In [None]:
!pip install openturns

# Exploration of Target Distribution
In this notebook we will try to explore the distribution of the `target` feature. Since there are a lot of investment IDs and not always 'more data' has positive effects (e.g. on training time), we try to aggregate some investments. Because the assumption is that many investments correlate with each other or correspond to the same investment category, which should lead to the same underlying distribution. The goal is to cluster similar values in order to merge different investment id'.

In [None]:
import os

import matplotlib.pyplot as plt
import numpy as np
import openturns as ot
import pandas as pd
import scipy
import seaborn as sns

sns.set_style("ticks", {'axes.grid': True})

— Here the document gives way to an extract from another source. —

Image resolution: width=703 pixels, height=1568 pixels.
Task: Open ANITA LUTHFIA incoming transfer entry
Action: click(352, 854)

market_data_path = r"../input/ubiquant-parquet"
model_data_path = r"../input/distribution-data-targets-raw"

We will create a function in order to ease the data read routine

In [None]:
def get_data(path: str, investment_id: int = None, columns: list = None):
    """
    Get the market Data.

    Parameters
    ----------
    investment_id : int, optional
        An investment ID between 0 - 3773. If None (Default) you will get the whole training data.
    columns : list
        Specify columns to import. If None (default) all columns will be imported.
    """
    if investment_id is None:
        train_path = os.path.join(path, "train.parquet")

        return pd.read_parquet(train_path, columns=columns)
    else:
        id_path = os.path.join(path, "investment_ids", "{0}.parquet")

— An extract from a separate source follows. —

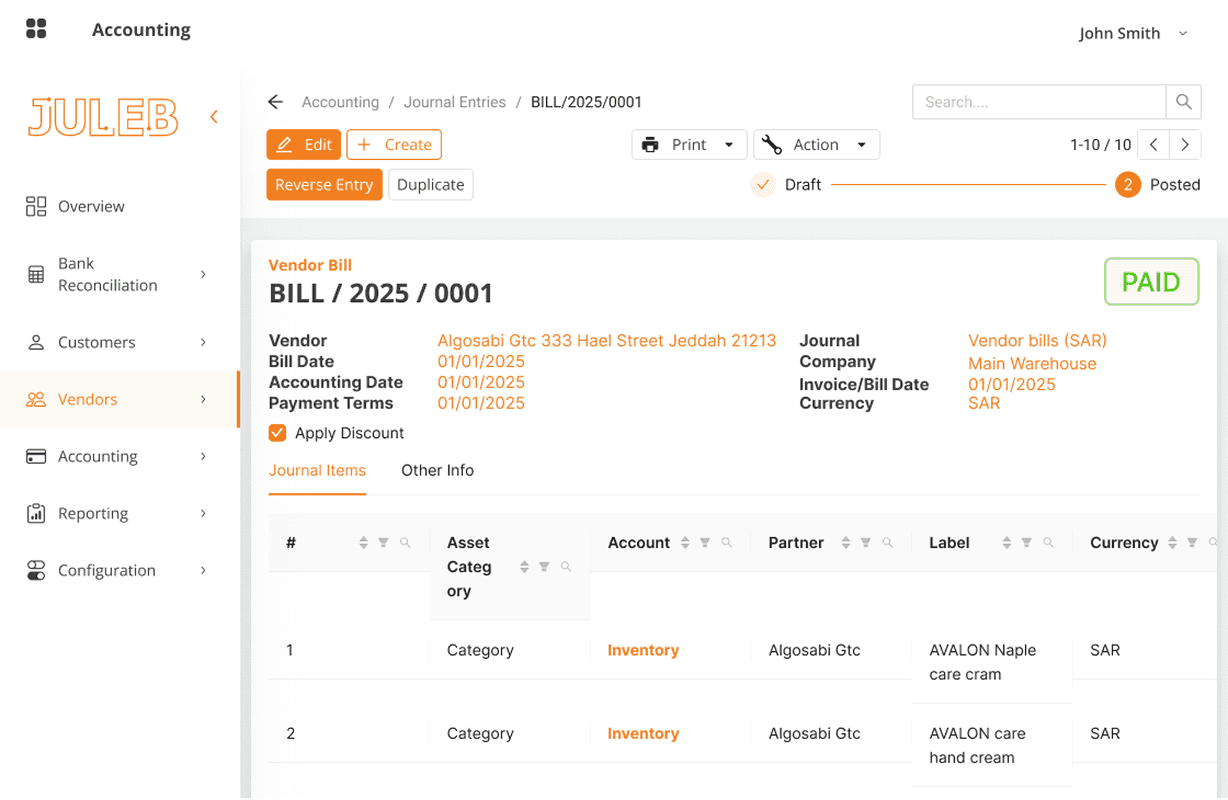Viewport: 1228px width, 800px height.
Task: Sort the Partner column
Action: pyautogui.click(x=845, y=543)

        return pd.read_parquet(id_path.format(investment_id), columns=columns)

To retrieve the data we use the custom `GetData` class, where we can define to load individual investment `id`´.

In [None]:
target = get_data(market_data_path, columns=["target"])

Firstly, we look at the plain `target` data and look at its histogram.

In [None]:
bins_width = int(180 / 2)
sns.histplot(target, color='darkblue', stat='density', bins=bins_width, alpha=0.50, label="Target")


Next, we will try to fit a `normal distribution`,

In [None]:
_, bins = np.histogram(target, bins=bins_width)

params = scipy.stats.norm.fit(target)
norm_fit_line = scipy.stats.norm.pdf(bins, *params)


and plot its results:

In [None]:
sns.histplot(target, color='darkblue', stat='density', bins=bins_width, alpha=0.50, label="Target")
plt.plot(bins, norm_fit_line, color="red", label="Normal Dist.")
plt.legend()

We can see, that this distribution is far away from a normal distribution. Moreover, the distribution is not symmetrical, which can cause some performance issues in the machine learning algorithm. Maybe, after removing the outlier, the distribution looks more symmetric.

## Log Returns
As the description states, `targets` are `return rates`. These `return rates` ($r_\alpha$) are well suited for most uses, but there are some characteristics that complicate the use of arithmetic `return rates` in some academic and valuation setting. Therefore, we will try to logarithmize them (referred as `log returns` and denoted as $r_l$) to then assess whether the `targets` then fit more closely to a normal distribution. We can transform the `return rates` into `log returns` with the relation:
$$r_l=\ln{\left(r_\alpha + 1\right)}.$$
The back-transformation is then defined as:
$$r_\alpha = \exp{\left(r_l\right)}-1.$$

In [None]:
log_target = np.log(target/100 + 1)

Let us have a look at its distribution now:

In [None]:
_, log_bins = np.histogram(log_target, bins=bins_width)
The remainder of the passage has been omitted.